Problems of deploying models on Jetson TX2

reminisce · September 24, 2018, 11:22pm

I tried to compile resnet50 and deploy on Jetson TX2, but got an CUDA error CUDA_ERROR_LAUNCH_OUT_OF_RESOURCES. It seems that the shared memory allocated for some fused conv kernels are too big for this edge device. Can TVM compiler provide an option of specifying the limit of shared memory on Nvidia GPUs?

masahi · September 25, 2018, 12:10am

are you using up-to-date tvm, where cuda conv op is implemented in AutoTVM?

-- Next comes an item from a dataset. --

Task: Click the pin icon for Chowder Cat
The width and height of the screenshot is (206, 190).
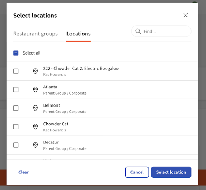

During auto tuning, autotvm will query a device for device resource limit (using deviceQuery), and it makes sure that the generated schedule will respect this constraint. But if you are using fallback schedule on TX2, that issue can happen. Currently available fallback schedules are tuned for GTX 1080 ti class devices, so I don’t think those parameters are appropriate for TX2.

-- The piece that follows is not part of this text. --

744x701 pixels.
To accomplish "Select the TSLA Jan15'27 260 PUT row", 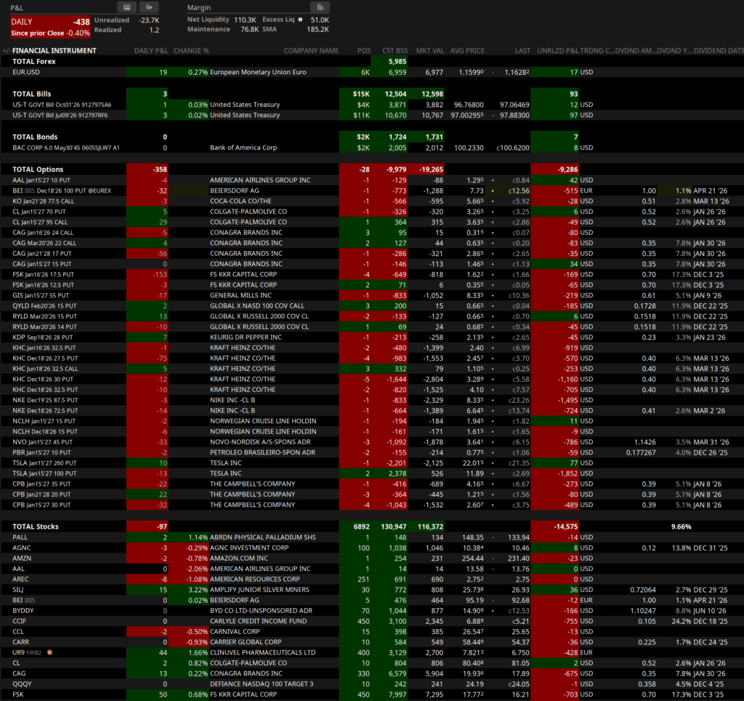I will point(48,463).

merrymercy · September 25, 2018, 2:11am

Currently there is no such an option. I did some early experiments on TX2, but I didn’t upload the log for it. You can try this https://docs.tvm.ai/tutorials/autotvm/tune_nnvm_cuda.html#sphx-glr-tutorials-autotvm-tune-nnvm-cuda-py. (Use RPC mode for embedded devices).
You can set a small n_trial to see early results.

reminisce · September 25, 2018, 2:15am

Thanks for the instruction. My branch was rebased with the master last Thursday/Wednesday. During the compile stage, I don’t see the message of fallback to default schedules on that model.

reminisce · September 25, 2018, 2:20am

Thanks for your answer. That what I was about to try. Will circle back if encounter any problems.